EXERCISE INSTRUCTIONS:
State how many lines of the records contain the string "agent", and give no other information.

== DATA ==

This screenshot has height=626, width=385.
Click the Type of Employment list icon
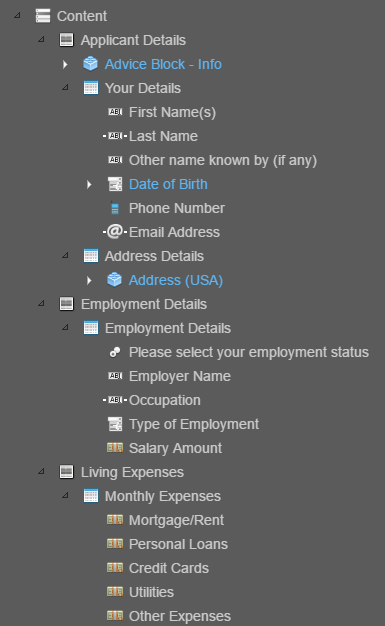tap(115, 424)
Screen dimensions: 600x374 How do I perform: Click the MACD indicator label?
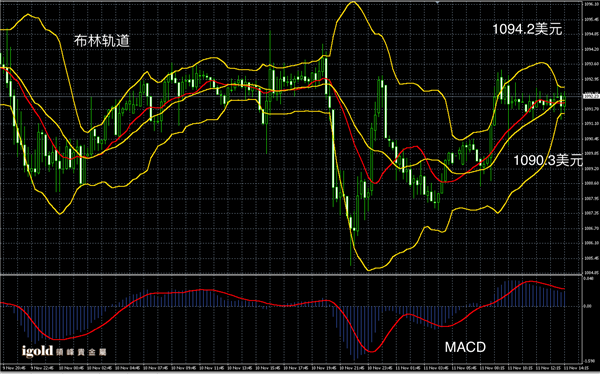[465, 347]
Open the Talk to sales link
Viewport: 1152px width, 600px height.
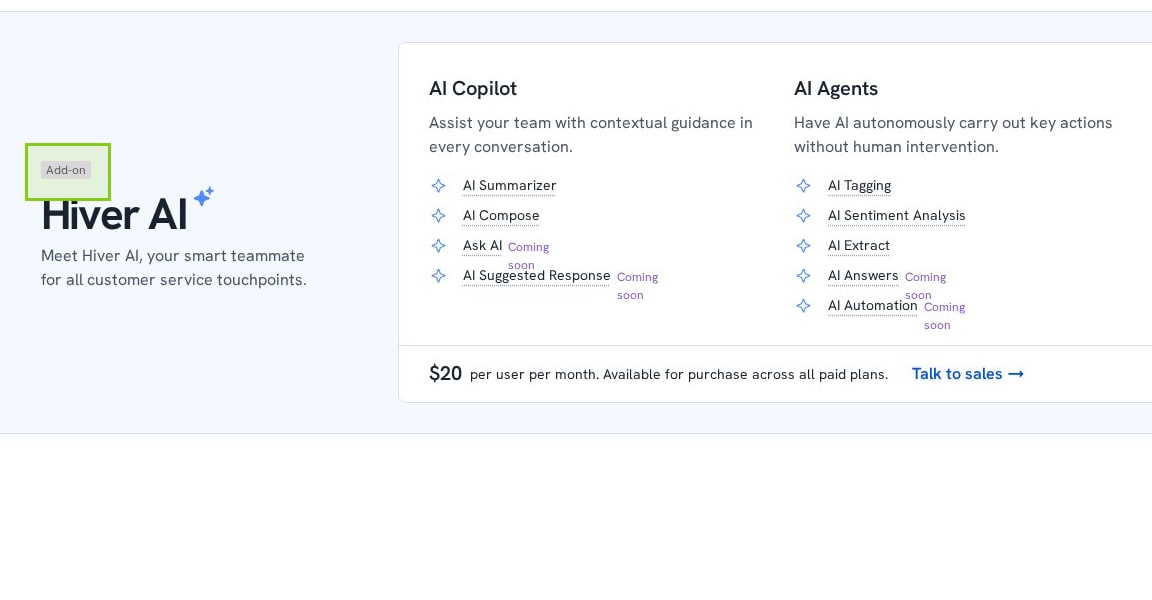coord(967,374)
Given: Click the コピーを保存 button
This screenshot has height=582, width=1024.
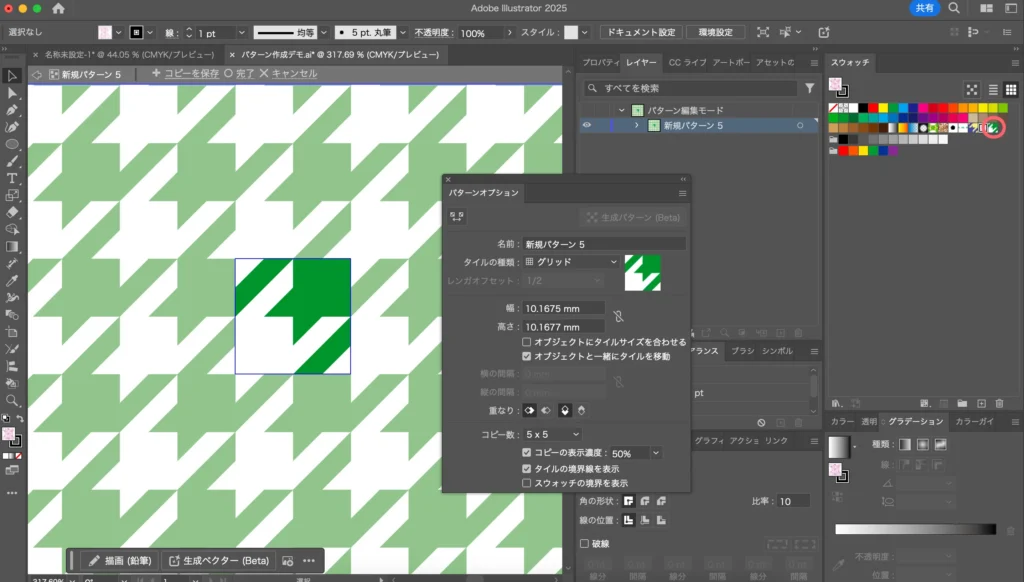Looking at the screenshot, I should point(191,73).
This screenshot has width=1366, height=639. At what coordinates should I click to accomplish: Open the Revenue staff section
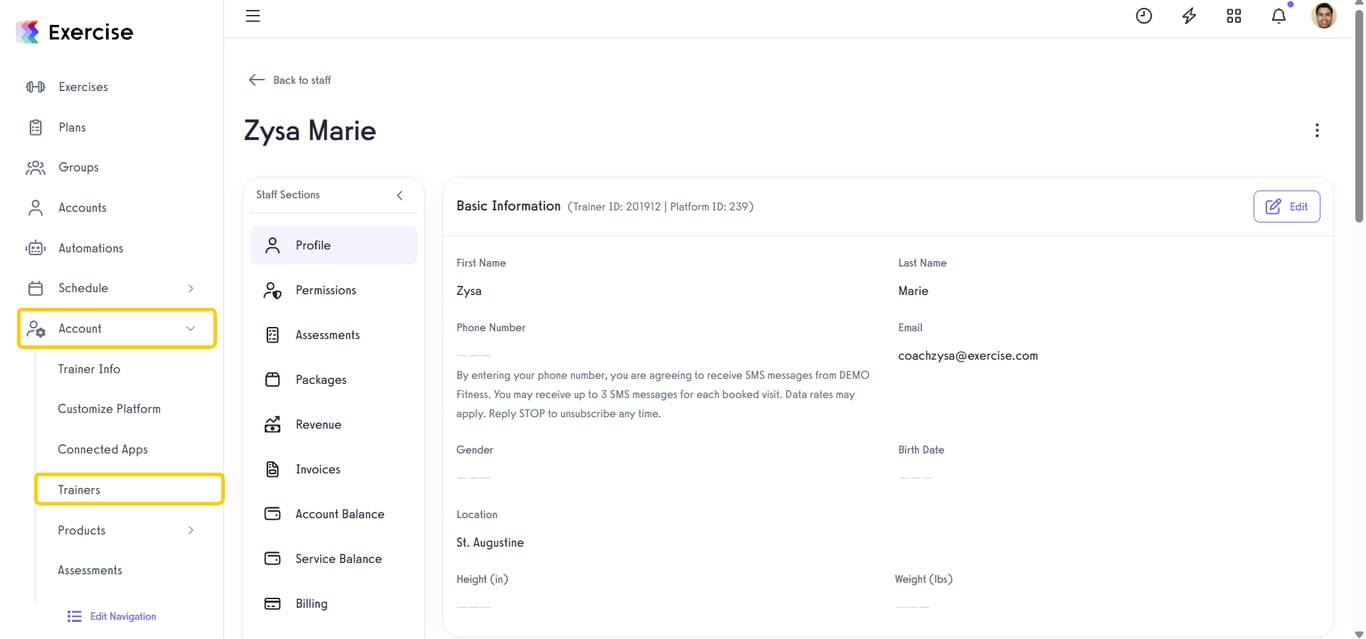[x=318, y=425]
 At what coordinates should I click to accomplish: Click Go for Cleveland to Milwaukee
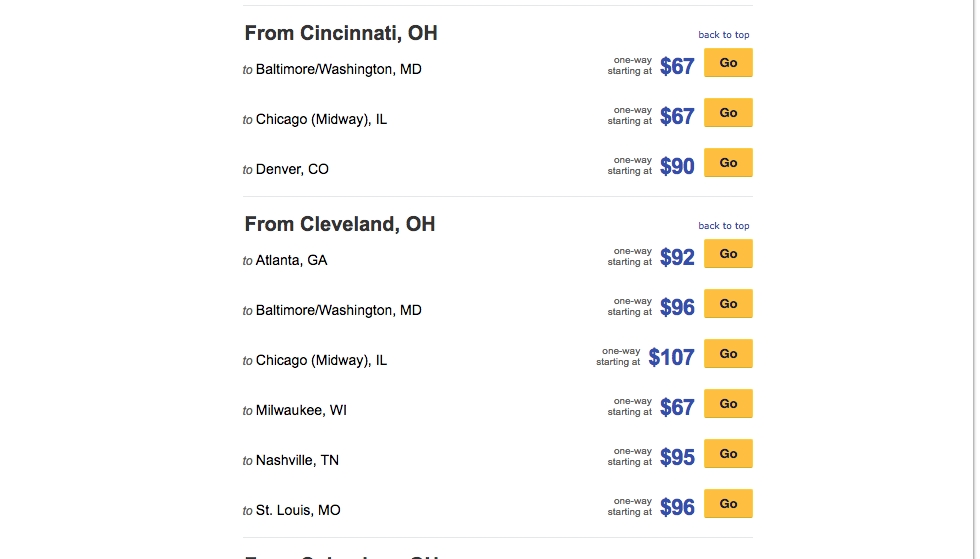[x=728, y=404]
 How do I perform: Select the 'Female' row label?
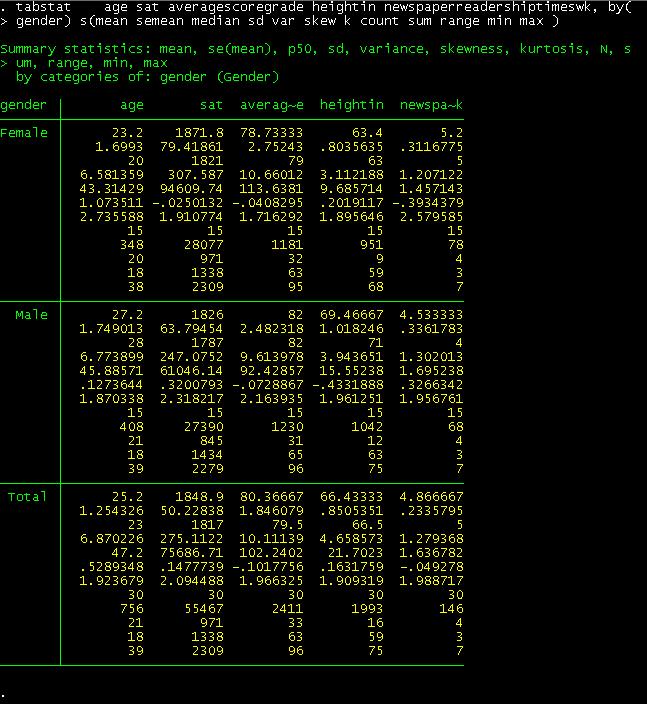pyautogui.click(x=23, y=133)
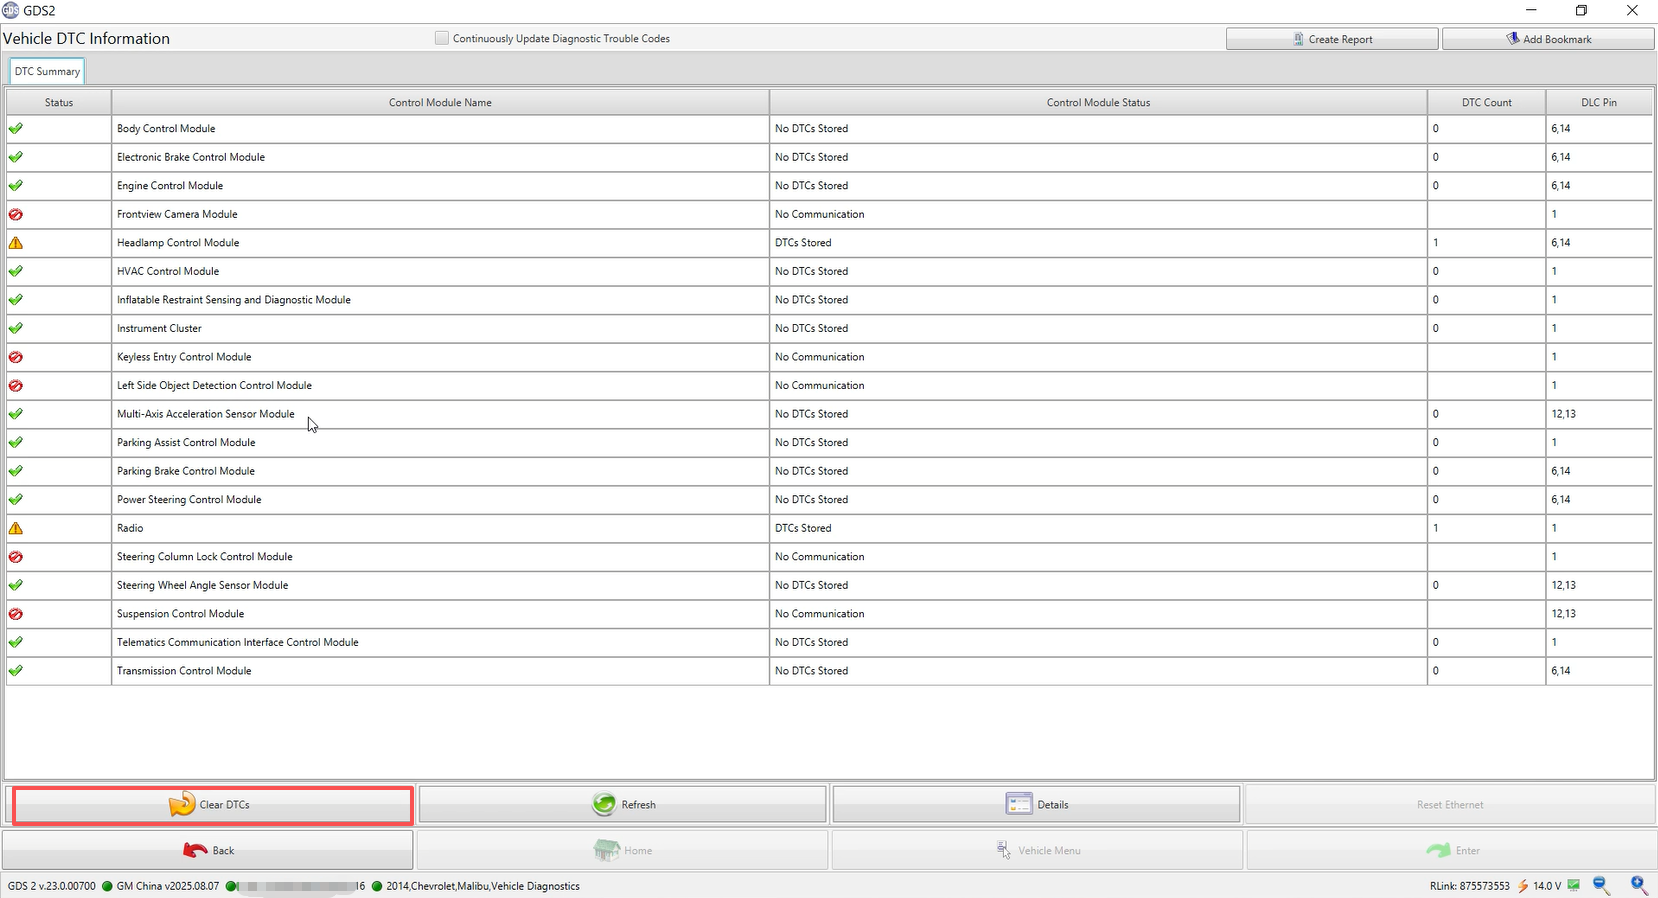The width and height of the screenshot is (1658, 898).
Task: Click Body Control Module green checkmark
Action: (16, 129)
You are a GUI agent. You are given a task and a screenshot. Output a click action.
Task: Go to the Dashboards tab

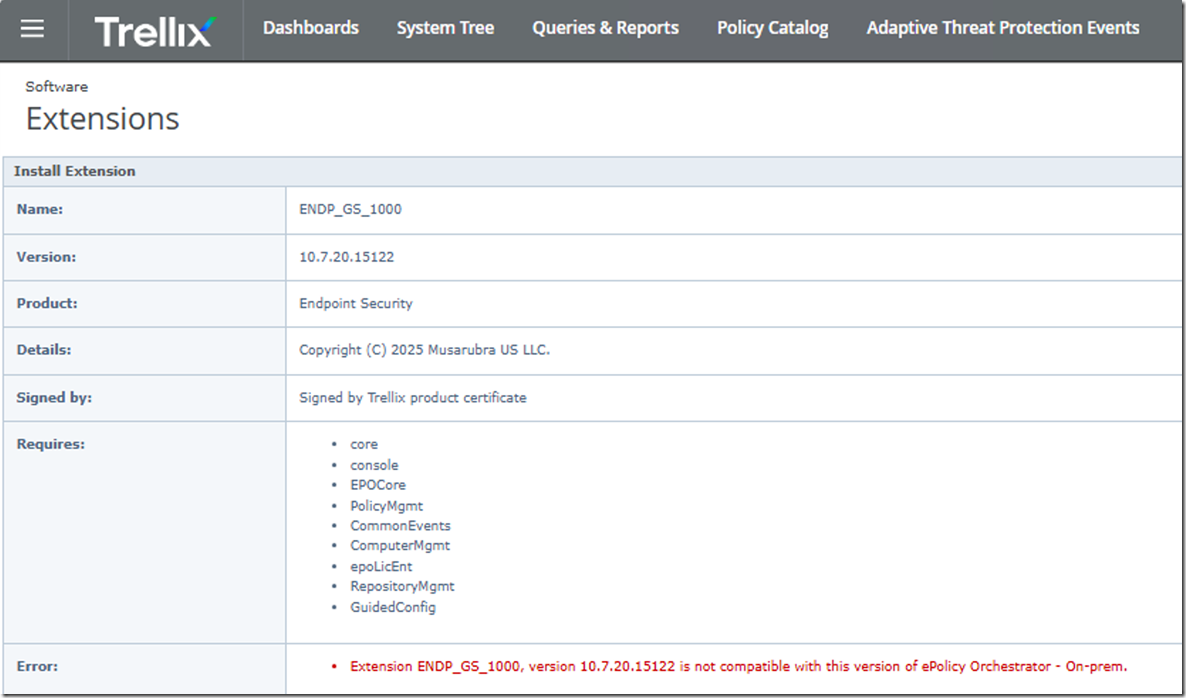(x=310, y=28)
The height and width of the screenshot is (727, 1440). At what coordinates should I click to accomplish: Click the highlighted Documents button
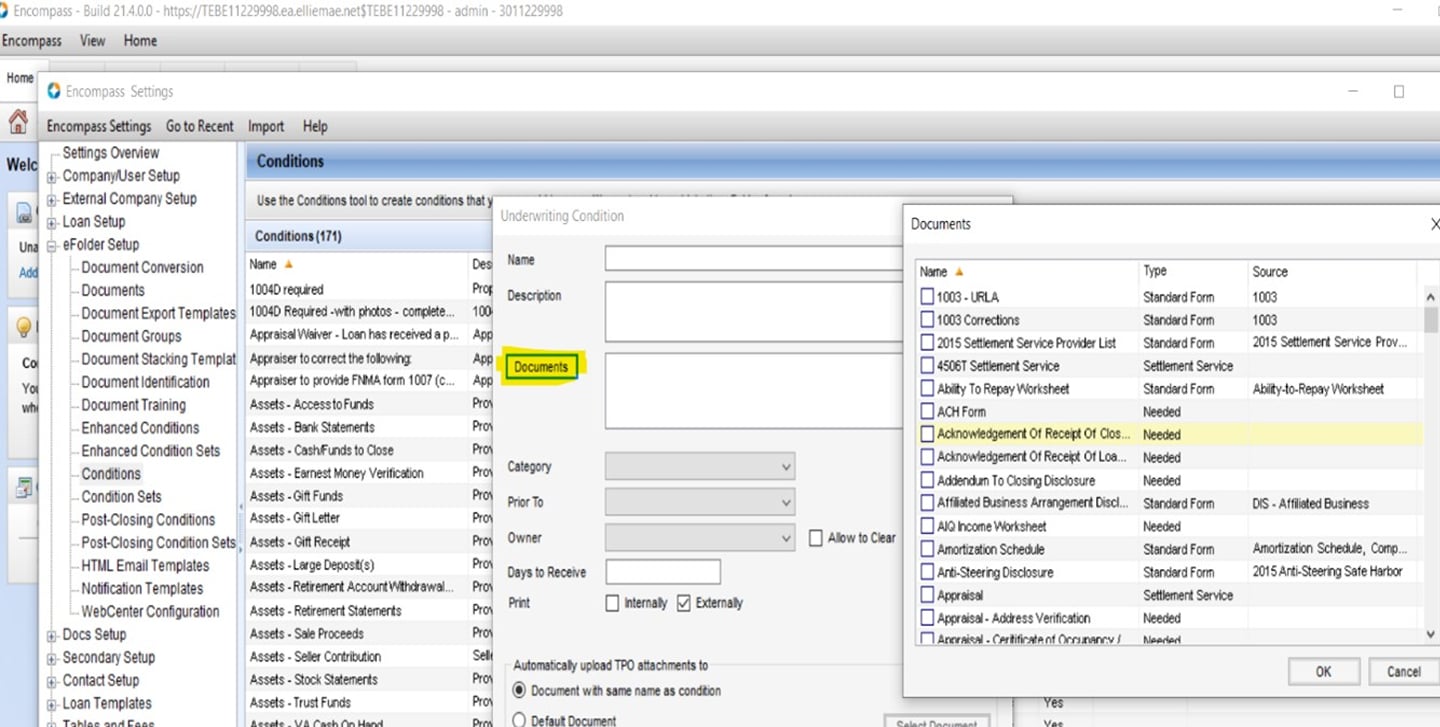(541, 367)
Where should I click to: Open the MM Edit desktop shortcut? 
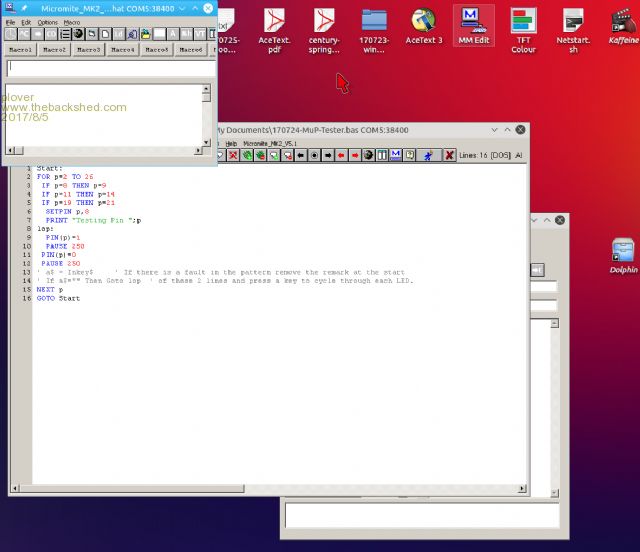pyautogui.click(x=473, y=20)
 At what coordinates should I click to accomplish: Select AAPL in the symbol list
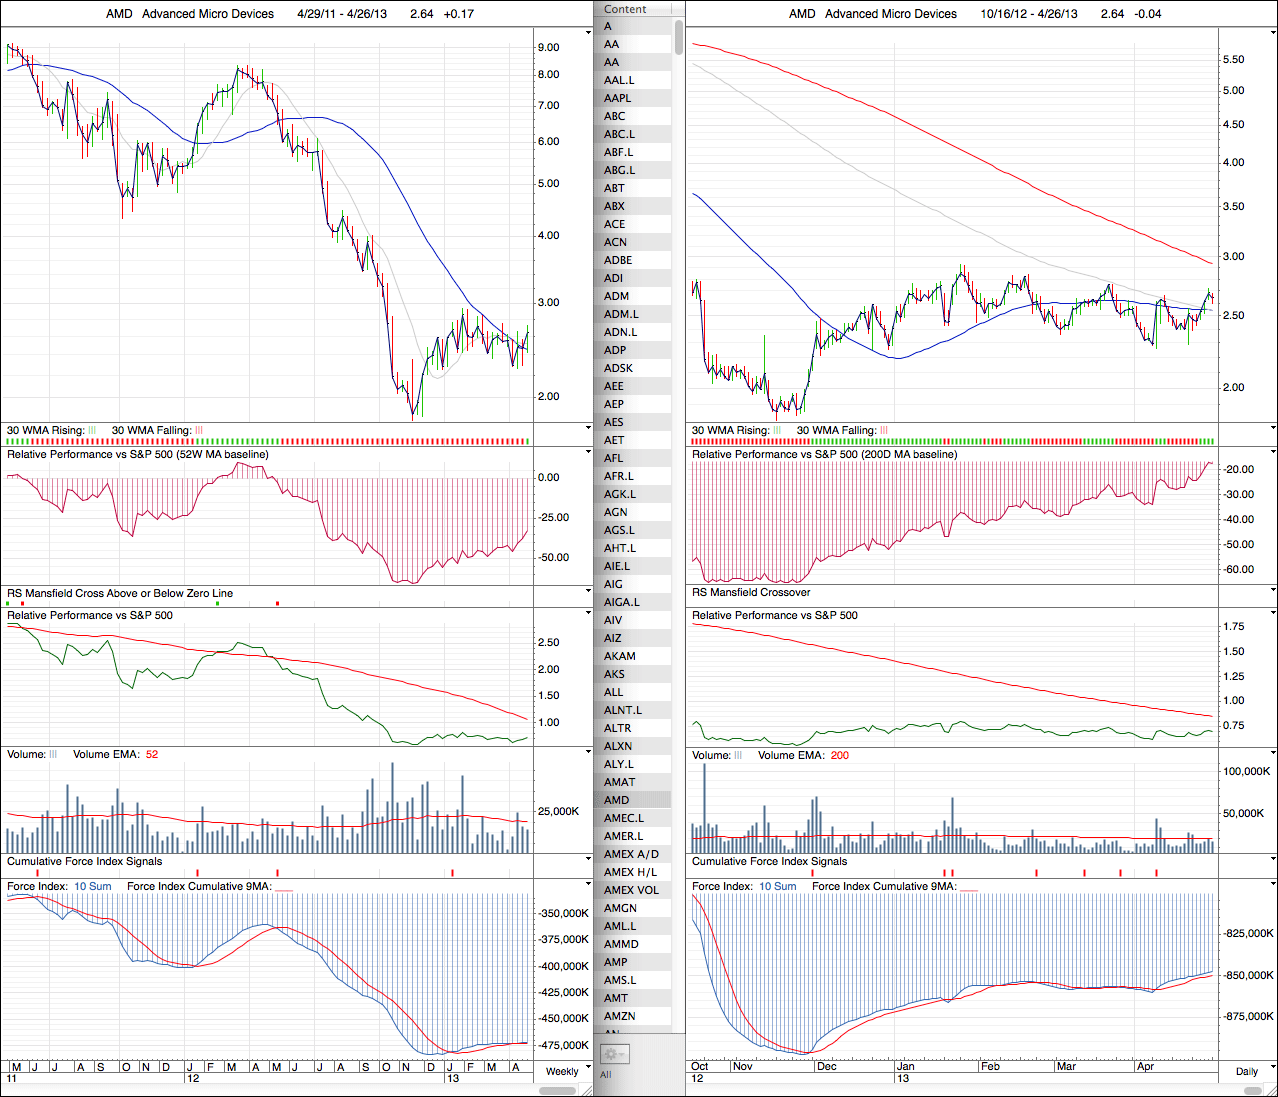tap(618, 98)
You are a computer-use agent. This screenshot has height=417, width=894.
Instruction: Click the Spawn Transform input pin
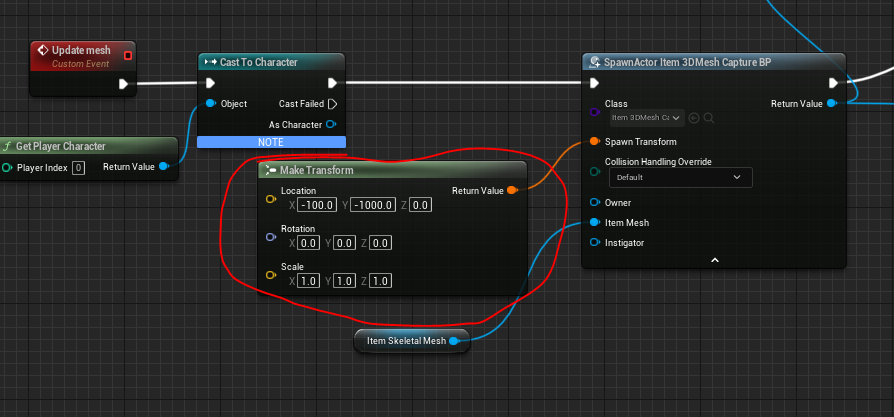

===

ANSWER BOX:
2